For some reason, people regard “Bayesian statistics” as something controversial and heterodox. Maybe they wouldn’t think so if it were simply called “correct reasoning,” which is all it is.
You don’t have to think of yourself as “a Bayesian” to interpret p-values in the correct way. Standard statistics textbooks all state clearly that a p-value is not the probability that a hypothesis is true, but rather the probability that, if the null hypothesis is true, a result as extreme as the one actually found would occur.
Here’s a convenient Venn diagram to help you remember this:
(Confession: this picture is a rerun.)
If Nature‘s readers really don’t know this, then something’s seriously wrong with the way we train scientists.
Anyway, there’s a bunch of good stuff in this article:
The irony is that when UK statistician Ronald Fisher introduced the P value in the 1920s, he did not mean it to be a definitive test.
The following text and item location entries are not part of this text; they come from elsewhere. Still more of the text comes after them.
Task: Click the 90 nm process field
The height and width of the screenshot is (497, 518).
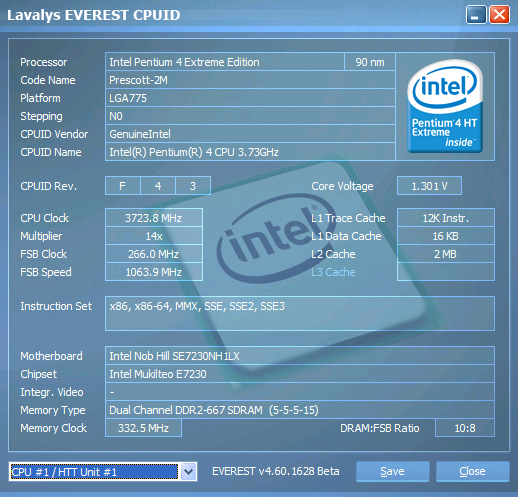Action: point(370,62)
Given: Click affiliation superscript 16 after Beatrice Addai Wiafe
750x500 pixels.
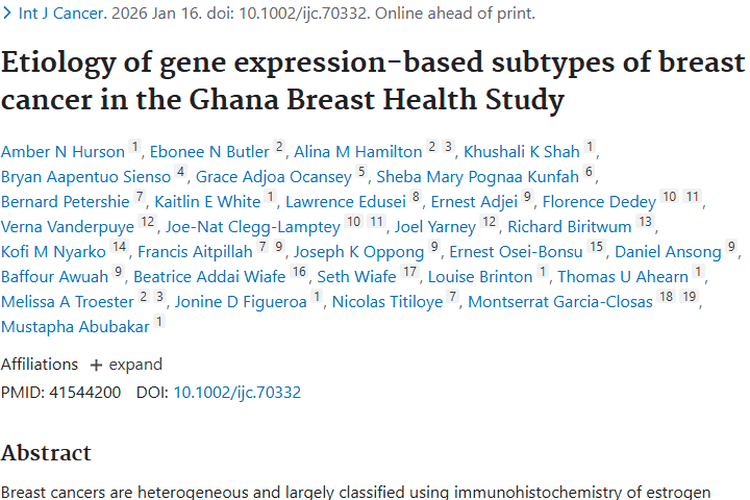Looking at the screenshot, I should coord(300,273).
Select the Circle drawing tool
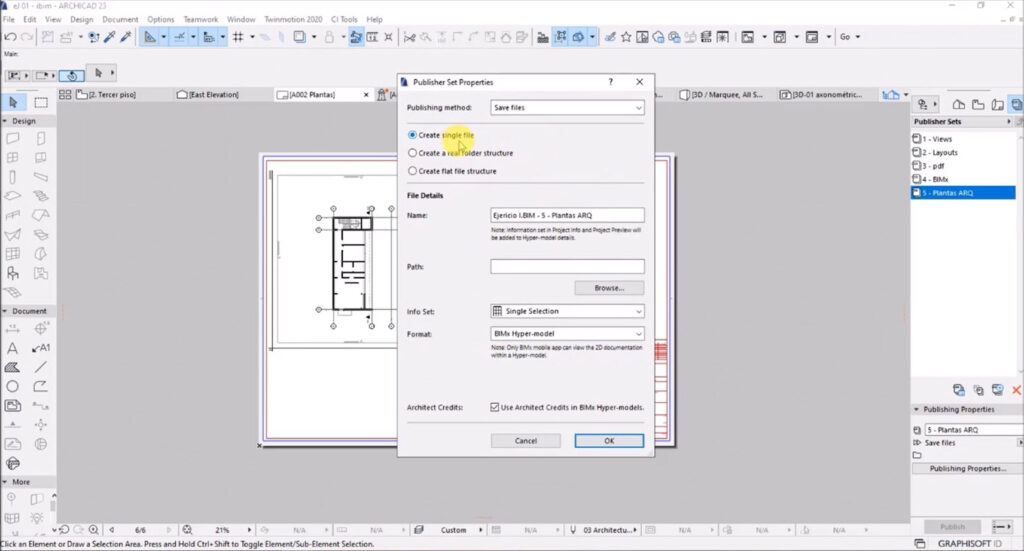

He intended it simply as an informal way to judge whether evidence was significant in the old-fashioned sense: worthy of a second look.
Fisher’s got this exactly right. The standard in many fields for “statistical significance” is a p-value of 0.05. Unless you set the value far, far lower than that, a very large number of “significant” results are going to be false. That doesn’t necessarily mean that you shouldn’t use p-values. It just means that you should regard them (particularly with this easy-to-cross 0.05 threshold) as ways to decide which hypotheses to investigate further.
Another really important point:
Perhaps the worst fallacy is the kind of self-deception for which psychologist Uri Simonsohn of the University of Pennsylvania and his colleagues have popularized the term P-hacking; it is also known as data-dredging, snooping, fishing, significance-chasing and double-dipping. “P-hacking,” says Simonsohn, “is trying multiple things until you get the desired result” — even unconsciously.
I didn’t know the term P-hacking, although I’d heard some of the others. Anyway, it’s a sure-fire way to generate significant-looking but utterly false results, and it’s unfortunately not at all unusual.